TO BE DONE »
Return each of the following rows exactly as it appears, without changing a single character.

MATERIAL PROVIDED »
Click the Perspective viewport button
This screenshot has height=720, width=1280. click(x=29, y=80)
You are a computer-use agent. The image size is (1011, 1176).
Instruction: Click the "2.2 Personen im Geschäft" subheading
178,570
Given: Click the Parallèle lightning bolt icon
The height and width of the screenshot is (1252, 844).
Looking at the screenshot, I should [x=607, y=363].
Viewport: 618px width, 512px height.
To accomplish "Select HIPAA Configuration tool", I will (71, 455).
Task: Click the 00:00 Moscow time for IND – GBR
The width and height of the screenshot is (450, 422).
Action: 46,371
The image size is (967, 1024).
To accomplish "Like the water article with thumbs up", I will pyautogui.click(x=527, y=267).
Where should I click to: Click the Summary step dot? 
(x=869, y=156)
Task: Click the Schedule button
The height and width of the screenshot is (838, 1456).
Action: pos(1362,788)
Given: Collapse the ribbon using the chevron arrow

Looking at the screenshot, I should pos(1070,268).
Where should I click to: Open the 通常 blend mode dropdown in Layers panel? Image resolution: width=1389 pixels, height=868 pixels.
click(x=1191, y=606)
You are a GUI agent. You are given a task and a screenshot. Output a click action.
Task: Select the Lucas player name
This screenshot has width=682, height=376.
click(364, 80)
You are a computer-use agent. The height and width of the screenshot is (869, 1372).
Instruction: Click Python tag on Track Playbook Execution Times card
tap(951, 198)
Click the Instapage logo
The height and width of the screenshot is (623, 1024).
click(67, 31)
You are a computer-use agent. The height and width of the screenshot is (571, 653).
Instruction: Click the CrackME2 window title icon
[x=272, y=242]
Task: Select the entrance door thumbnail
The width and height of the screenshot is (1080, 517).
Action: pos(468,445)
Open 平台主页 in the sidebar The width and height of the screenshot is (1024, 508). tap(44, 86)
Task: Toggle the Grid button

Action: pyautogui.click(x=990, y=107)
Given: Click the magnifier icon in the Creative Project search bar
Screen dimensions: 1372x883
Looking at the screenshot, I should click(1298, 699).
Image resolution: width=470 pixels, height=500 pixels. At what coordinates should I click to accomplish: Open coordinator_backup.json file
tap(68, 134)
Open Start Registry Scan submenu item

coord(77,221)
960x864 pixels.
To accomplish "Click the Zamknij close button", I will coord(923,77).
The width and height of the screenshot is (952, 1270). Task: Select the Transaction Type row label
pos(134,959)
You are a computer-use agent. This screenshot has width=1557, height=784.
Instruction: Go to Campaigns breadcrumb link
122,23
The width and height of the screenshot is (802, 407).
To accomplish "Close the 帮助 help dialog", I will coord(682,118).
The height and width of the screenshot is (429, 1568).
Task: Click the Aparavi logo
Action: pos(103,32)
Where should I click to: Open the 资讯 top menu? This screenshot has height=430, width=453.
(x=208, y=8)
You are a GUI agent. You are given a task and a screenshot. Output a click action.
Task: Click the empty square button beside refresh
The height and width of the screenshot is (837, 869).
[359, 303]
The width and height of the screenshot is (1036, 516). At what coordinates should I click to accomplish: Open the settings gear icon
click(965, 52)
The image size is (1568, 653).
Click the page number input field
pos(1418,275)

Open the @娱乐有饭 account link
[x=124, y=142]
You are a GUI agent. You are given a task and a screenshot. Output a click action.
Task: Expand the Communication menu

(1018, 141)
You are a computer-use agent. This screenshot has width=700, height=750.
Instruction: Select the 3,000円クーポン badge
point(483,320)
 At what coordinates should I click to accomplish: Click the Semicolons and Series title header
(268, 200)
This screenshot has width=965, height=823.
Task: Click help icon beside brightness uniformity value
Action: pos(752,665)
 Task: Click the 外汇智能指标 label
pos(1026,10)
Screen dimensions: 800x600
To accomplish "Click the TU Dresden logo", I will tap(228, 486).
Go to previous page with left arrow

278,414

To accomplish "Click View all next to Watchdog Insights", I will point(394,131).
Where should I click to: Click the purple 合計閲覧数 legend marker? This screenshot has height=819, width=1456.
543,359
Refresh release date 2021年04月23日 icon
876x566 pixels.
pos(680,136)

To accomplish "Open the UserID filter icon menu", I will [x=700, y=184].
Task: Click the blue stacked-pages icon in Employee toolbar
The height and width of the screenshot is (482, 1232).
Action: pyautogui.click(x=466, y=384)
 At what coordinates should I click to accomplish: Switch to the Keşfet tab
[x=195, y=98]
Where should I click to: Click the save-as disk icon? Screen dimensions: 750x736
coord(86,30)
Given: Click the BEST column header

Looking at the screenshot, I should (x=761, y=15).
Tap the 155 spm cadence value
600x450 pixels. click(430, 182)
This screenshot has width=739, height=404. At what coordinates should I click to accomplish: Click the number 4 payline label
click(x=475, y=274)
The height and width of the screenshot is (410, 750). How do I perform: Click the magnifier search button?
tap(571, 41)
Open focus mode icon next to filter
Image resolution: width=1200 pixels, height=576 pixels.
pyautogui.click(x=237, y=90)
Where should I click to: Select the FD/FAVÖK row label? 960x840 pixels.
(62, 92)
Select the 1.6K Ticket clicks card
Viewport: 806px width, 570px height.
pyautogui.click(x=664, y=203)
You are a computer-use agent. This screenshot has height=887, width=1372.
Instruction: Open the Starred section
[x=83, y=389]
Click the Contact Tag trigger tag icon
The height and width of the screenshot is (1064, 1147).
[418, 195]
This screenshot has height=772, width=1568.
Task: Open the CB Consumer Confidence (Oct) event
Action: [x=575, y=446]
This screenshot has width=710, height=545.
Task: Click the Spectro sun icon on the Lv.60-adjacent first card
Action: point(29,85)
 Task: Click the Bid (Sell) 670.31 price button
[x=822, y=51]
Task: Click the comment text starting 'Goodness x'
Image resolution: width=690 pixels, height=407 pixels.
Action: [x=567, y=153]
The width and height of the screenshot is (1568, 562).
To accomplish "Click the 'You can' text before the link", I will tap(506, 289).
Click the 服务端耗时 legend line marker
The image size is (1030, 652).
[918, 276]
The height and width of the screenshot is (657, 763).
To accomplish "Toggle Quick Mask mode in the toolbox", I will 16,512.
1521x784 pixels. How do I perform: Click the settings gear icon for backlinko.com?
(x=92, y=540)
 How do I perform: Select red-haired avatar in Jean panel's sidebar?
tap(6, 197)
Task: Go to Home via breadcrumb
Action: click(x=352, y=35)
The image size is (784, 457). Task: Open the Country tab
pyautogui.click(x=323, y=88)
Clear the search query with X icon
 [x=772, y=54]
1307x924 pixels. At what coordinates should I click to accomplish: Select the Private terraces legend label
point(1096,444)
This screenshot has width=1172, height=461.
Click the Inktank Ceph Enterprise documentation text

SOLUTION »
Click the Perspective viewport button
This screenshot has height=720, width=1280. click(x=29, y=80)
You are a computer-use agent. The image size is (1011, 1176).
Instruction: Click the "2.2 Personen im Geschäft" subheading
178,570
Given: Click the Parallèle lightning bolt icon
The height and width of the screenshot is (1252, 844).
Looking at the screenshot, I should [x=607, y=363].
Viewport: 618px width, 512px height.
To accomplish "Select HIPAA Configuration tool", I will (71, 455).
Task: Click the 00:00 Moscow time for IND – GBR
The width and height of the screenshot is (450, 422).
Action: 46,371
The image size is (967, 1024).
To accomplish "Like the water article with thumbs up", I will pyautogui.click(x=527, y=267).
Where should I click to: Click the Summary step dot? 
(x=869, y=156)
Task: Click the Schedule button
The height and width of the screenshot is (838, 1456).
Action: pos(1362,788)
Given: Collapse the ribbon using the chevron arrow

Looking at the screenshot, I should pos(1070,268).
Where should I click to: Open the 通常 blend mode dropdown in Layers panel? Image resolution: width=1389 pixels, height=868 pixels.
click(x=1191, y=606)
You are a GUI agent. You are given a task and a screenshot. Output a click action.
Task: Select the Lucas player name
This screenshot has width=682, height=376.
click(364, 80)
You are a computer-use agent. The height and width of the screenshot is (869, 1372).
Instruction: Click Python tag on Track Playbook Execution Times card
tap(951, 198)
Click the Instapage logo
The height and width of the screenshot is (623, 1024).
click(67, 31)
You are a computer-use agent. The height and width of the screenshot is (571, 653).
Instruction: Click the CrackME2 window title icon
[x=272, y=242]
Task: Select the entrance door thumbnail
The width and height of the screenshot is (1080, 517).
Action: pos(468,445)
Open 平台主页 in the sidebar The width and height of the screenshot is (1024, 508). tap(44, 86)
Task: Toggle the Grid button

Action: pyautogui.click(x=990, y=107)
Given: Click the magnifier icon in the Creative Project search bar
Screen dimensions: 1372x883
Looking at the screenshot, I should click(1298, 699).
Image resolution: width=470 pixels, height=500 pixels. At what coordinates should I click to accomplish: Open coordinator_backup.json file
tap(68, 134)
Open Start Registry Scan submenu item

coord(77,221)
960x864 pixels.
To accomplish "Click the Zamknij close button", I will coord(923,77).
The width and height of the screenshot is (952, 1270). Task: Select the Transaction Type row label
pos(134,959)
You are a computer-use agent. This screenshot has width=1557, height=784.
Instruction: Go to Campaigns breadcrumb link
122,23
The width and height of the screenshot is (802, 407).
To accomplish "Close the 帮助 help dialog", I will coord(682,118).
The height and width of the screenshot is (429, 1568).
Task: Click the Aparavi logo
Action: pos(103,32)
Where should I click to: Open the 资讯 top menu? This screenshot has height=430, width=453.
(x=208, y=8)
You are a GUI agent. You are given a task and a screenshot. Output a click action.
Task: Click the empty square button beside refresh
The height and width of the screenshot is (837, 869).
[359, 303]
The width and height of the screenshot is (1036, 516). At what coordinates should I click to accomplish: Open the settings gear icon
click(965, 52)
The image size is (1568, 653).
Click the page number input field
pos(1418,275)

Open the @娱乐有饭 account link
[x=124, y=142]
You are a GUI agent. You are given a task and a screenshot. Output a click action.
Task: Expand the Communication menu

(1018, 141)
You are a computer-use agent. This screenshot has width=700, height=750.
Instruction: Select the 3,000円クーポン badge
point(483,320)
 At what coordinates should I click to accomplish: Click the Semicolons and Series title header
(268, 200)
This screenshot has width=965, height=823.
Task: Click help icon beside brightness uniformity value
Action: pos(752,665)
 Task: Click the 外汇智能指标 label
pos(1026,10)
Screen dimensions: 800x600
To accomplish "Click the TU Dresden logo", I will tap(228, 486).
Go to previous page with left arrow

278,414

To accomplish "Click View all next to Watchdog Insights", I will point(394,131).
Where should I click to: Click the purple 合計閲覧数 legend marker? This screenshot has height=819, width=1456.
543,359
Refresh release date 2021年04月23日 icon
876x566 pixels.
pos(680,136)

To accomplish "Open the UserID filter icon menu", I will [x=700, y=184].
Task: Click the blue stacked-pages icon in Employee toolbar
The height and width of the screenshot is (482, 1232).
Action: pyautogui.click(x=466, y=384)
 At what coordinates should I click to accomplish: Switch to the Keşfet tab
[x=195, y=98]
Where should I click to: Click the save-as disk icon? Screen dimensions: 750x736
coord(86,30)
Given: Click the BEST column header

Looking at the screenshot, I should (x=761, y=15).
Tap the 155 spm cadence value
600x450 pixels. click(430, 182)
This screenshot has width=739, height=404. At what coordinates should I click to accomplish: Click the number 4 payline label
click(x=475, y=274)
The height and width of the screenshot is (410, 750). How do I perform: Click the magnifier search button?
tap(571, 41)
Open focus mode icon next to filter
Image resolution: width=1200 pixels, height=576 pixels.
pyautogui.click(x=237, y=90)
Where should I click to: Select the FD/FAVÖK row label? 960x840 pixels.
(62, 92)
Select the 1.6K Ticket clicks card
Viewport: 806px width, 570px height.
pyautogui.click(x=664, y=203)
You are a computer-use agent. This screenshot has height=887, width=1372.
Instruction: Open the Starred section
[x=83, y=389]
Click the Contact Tag trigger tag icon
The height and width of the screenshot is (1064, 1147).
[418, 195]
This screenshot has height=772, width=1568.
Task: Open the CB Consumer Confidence (Oct) event
Action: [x=575, y=446]
This screenshot has width=710, height=545.
Task: Click the Spectro sun icon on the Lv.60-adjacent first card
Action: point(29,85)
 Task: Click the Bid (Sell) 670.31 price button
[x=822, y=51]
Task: Click the comment text starting 'Goodness x'
Image resolution: width=690 pixels, height=407 pixels.
Action: [x=567, y=153]
The width and height of the screenshot is (1568, 562).
To accomplish "Click the 'You can' text before the link", I will tap(506, 289).
Click the 服务端耗时 legend line marker
The image size is (1030, 652).
[918, 276]
The height and width of the screenshot is (657, 763).
To accomplish "Toggle Quick Mask mode in the toolbox", I will 16,512.
1521x784 pixels. How do I perform: Click the settings gear icon for backlinko.com?
(x=92, y=540)
 How do I perform: Select red-haired avatar in Jean panel's sidebar?
tap(6, 197)
Task: Go to Home via breadcrumb
Action: click(x=352, y=35)
The image size is (784, 457). Task: Open the Country tab
pyautogui.click(x=323, y=88)
Clear the search query with X icon
 [x=772, y=54]
1307x924 pixels. At what coordinates should I click to accomplish: Select the Private terraces legend label
point(1096,444)
This screenshot has width=1172, height=461.
Click the Inktank Ceph Enterprise documentation text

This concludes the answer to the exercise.